* Begin Quoted text *

With you, Brad, I am an anti celebration kind of guy. I'm not particularly into birthdays, etc. And, at CCRPC we do not observe man made days of worship such as Easter, Christ-Mass, etc. We also do not celebrate Mother's Day, Father's Day, etc. on the Lord's Day. If children want to honor their fathers and mothers specially one day other than on the Lord's Day, that's fine. But on the Lord's Day we honor the Lord alone, (Isaiah 58.13) and to the best of our meager understanding and ability, in the way that He has commanded us. I do however love Thanksgiving as a civil holiday, celebrated not-on-the-Lord's-Day because I do believe that the civil magistrate has the authority to call for a day of Thanksgiving to God within his realms, as did Queen Esther and Mordecai in Esther 9. I do give thanks to God on that day as enjoined by my civil governors. 



Brad said:


> Perhaps wiser minds than mine can explain the following event in light of the discussion of Christians holding one day above another in their conduct, thought, planning, and perhaps even worship.
> 
> 
> 
> Act 20:16 For Paul had determined to sail by Ephesus, because he would not spend the time in Asia: for he hasted, if it were possible for him, to be at Jerusalem the day of Pentecost.
> 
> 
> 
> Regardless of anything else we may say, it is evident that Paul attached some importance to a particular day of the year, and not for any purely secular reason. Pentecost was a decidedly Christian event, and it appears Paul thought it perfectly acceptable to cherish its annual remembrance on some level. If we as Christians determine to turn our attention toward the pivotal moment in all of history past and future at a particular time of year we think might correspond with the time in the year the event occured, if that fact intrudes into our worship in any way is that to be counted sin? Is the acknowledgement of any anniversary of any event during the service of worship contrary to the RPW? If not, then where does the dividing line lie between acceptable acknowledgement and unacceptable celebration?

* End Quoted text *
* Begin Material for the task *

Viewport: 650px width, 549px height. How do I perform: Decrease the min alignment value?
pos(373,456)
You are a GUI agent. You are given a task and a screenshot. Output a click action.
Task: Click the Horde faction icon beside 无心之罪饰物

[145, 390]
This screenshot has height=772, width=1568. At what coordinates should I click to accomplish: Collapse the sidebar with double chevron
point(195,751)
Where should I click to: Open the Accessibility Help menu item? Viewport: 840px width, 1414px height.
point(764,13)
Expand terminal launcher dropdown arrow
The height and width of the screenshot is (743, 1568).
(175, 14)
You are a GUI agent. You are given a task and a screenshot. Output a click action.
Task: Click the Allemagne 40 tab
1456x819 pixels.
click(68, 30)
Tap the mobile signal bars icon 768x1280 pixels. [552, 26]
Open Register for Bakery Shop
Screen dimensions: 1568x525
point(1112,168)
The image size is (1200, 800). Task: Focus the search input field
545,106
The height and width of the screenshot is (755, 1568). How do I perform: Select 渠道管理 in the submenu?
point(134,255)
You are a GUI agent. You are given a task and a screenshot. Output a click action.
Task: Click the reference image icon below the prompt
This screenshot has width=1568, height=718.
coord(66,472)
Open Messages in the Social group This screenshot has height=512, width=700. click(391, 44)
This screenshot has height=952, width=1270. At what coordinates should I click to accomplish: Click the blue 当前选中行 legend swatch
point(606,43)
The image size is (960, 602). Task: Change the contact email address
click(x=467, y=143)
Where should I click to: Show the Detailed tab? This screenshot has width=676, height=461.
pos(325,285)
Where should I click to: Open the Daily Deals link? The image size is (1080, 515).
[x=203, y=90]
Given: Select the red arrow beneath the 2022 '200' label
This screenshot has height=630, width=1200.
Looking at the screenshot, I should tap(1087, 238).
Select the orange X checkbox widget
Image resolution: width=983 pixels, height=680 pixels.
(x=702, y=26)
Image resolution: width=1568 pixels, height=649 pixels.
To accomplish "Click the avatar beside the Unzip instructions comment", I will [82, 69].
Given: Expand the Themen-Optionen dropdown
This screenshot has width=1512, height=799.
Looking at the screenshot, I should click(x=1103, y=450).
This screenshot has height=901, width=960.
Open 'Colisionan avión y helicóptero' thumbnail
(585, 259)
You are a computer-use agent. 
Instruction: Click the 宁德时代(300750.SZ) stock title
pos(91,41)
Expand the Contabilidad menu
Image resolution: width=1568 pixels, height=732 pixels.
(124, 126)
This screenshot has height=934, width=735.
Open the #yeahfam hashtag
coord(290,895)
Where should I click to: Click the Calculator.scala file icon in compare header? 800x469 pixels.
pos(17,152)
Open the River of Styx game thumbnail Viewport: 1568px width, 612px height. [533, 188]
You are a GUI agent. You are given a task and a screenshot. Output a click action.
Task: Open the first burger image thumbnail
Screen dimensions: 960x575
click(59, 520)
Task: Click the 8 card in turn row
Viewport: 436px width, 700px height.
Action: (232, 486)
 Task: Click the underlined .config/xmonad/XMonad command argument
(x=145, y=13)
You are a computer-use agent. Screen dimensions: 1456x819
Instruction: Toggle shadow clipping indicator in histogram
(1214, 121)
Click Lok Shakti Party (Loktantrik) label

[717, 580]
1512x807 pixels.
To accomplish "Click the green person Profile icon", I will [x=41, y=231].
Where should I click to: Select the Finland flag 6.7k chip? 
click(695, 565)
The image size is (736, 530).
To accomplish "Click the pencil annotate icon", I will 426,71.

* End Material for the task *

What is asked:
• A. Please retype the whole forum post about observing special days, word for word.
• B. Edit the rows from the line with "1512x807 pixels." through the end of the rows, replacing "pencil" with "brush" and leaving everything else unchanged. Output only those lines.

Task answers:
• A.
With you, Brad, I am an anti celebration kind of guy. I'm not particularly into birthdays, etc. And, at CCRPC we do not observe man made days of worship such as Easter, Christ-Mass, etc. We also do not celebrate Mother's Day, Father's Day, etc. on the Lord's Day. If children want to honor their fathers and mothers specially one day other than on the Lord's Day, that's fine. But on the Lord's Day we honor the Lord alone, (Isaiah 58.13) and to the best of our meager understanding and ability, in the way that He has commanded us. I do however love Thanksgiving as a civil holiday, celebrated not-on-the-Lord's-Day because I do believe that the civil magistrate has the authority to call for a day of Thanksgiving to God within his realms, as did Queen Esther and Mordecai in Esther 9. I do give thanks to God on that day as enjoined by my civil governors. 



Brad said:


> Perhaps wiser minds than mine can explain the following event in light of the discussion of Christians holding one day above another in their conduct, thought, planning, and perhaps even worship.
> 
> 
> 
> Act 20:16 For Paul had determined to sail by Ephesus, because he would not spend the time in Asia: for he hasted, if it were possible for him, to be at Jerusalem the day of Pentecost.
> 
> 
> 
> Regardless of anything else we may say, it is evident that Paul attached some importance to a particular day of the year, and not for any purely secular reason. Pentecost was a decidedly Christian event, and it appears Paul thought it perfectly acceptable to cherish its annual remembrance on some level. If we as Christians determine to turn our attention toward the pivotal moment in all of history past and future at a particular time of year we think might correspond with the time in the year the event occured, if that fact intrudes into our worship in any way is that to be counted sin? Is the acknowledgement of any anniversary of any event during the service of worship contrary to the RPW? If not, then where does the dividing line lie between acceptable acknowledgement and unacceptable celebration?

• B.
1512x807 pixels.
To accomplish "Click the green person Profile icon", I will [x=41, y=231].
Where should I click to: Select the Finland flag 6.7k chip? 
click(695, 565)
The image size is (736, 530).
To accomplish "Click the brush annotate icon", I will 426,71.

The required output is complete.